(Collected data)

+---+

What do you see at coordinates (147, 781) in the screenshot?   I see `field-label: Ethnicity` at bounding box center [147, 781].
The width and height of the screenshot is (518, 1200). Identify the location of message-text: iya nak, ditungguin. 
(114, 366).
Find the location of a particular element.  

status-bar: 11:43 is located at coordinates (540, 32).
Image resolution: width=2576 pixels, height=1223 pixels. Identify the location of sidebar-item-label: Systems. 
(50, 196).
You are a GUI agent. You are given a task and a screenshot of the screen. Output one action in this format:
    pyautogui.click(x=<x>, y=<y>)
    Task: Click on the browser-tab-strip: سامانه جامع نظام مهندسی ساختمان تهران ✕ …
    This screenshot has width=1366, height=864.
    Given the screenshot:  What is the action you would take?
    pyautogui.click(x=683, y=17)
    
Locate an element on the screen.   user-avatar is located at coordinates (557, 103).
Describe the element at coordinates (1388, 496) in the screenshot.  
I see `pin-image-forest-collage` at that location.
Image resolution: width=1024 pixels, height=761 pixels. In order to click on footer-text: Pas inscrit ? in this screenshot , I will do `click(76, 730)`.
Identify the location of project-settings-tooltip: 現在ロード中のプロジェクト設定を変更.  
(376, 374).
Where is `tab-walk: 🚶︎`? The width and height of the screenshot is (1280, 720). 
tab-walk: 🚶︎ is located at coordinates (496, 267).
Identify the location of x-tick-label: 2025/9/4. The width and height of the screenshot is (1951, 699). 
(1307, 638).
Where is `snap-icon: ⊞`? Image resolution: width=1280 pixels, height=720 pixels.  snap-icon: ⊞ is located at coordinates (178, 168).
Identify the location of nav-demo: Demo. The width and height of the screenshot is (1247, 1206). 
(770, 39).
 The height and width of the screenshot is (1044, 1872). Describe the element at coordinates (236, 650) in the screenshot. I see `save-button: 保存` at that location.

+---+

Problem description:
Put the data into a two-column CSV with the columns "prompt" and "response", one row per item, starting at the line that has "is (1280, 720)." and ending after the line that has "(1307, 638).". Quote every field and replace line breaks with spaces.

Answer space:
prompt,response
"Where is `tab-walk: 🚶︎`? The width and height of the screenshot is (1280, 720).","tab-walk: 🚶︎ is located at coordinates (496, 267)."
"Identify the location of x-tick-label: 2025/9/4. The width and height of the screenshot is (1951, 699).","(1307, 638)."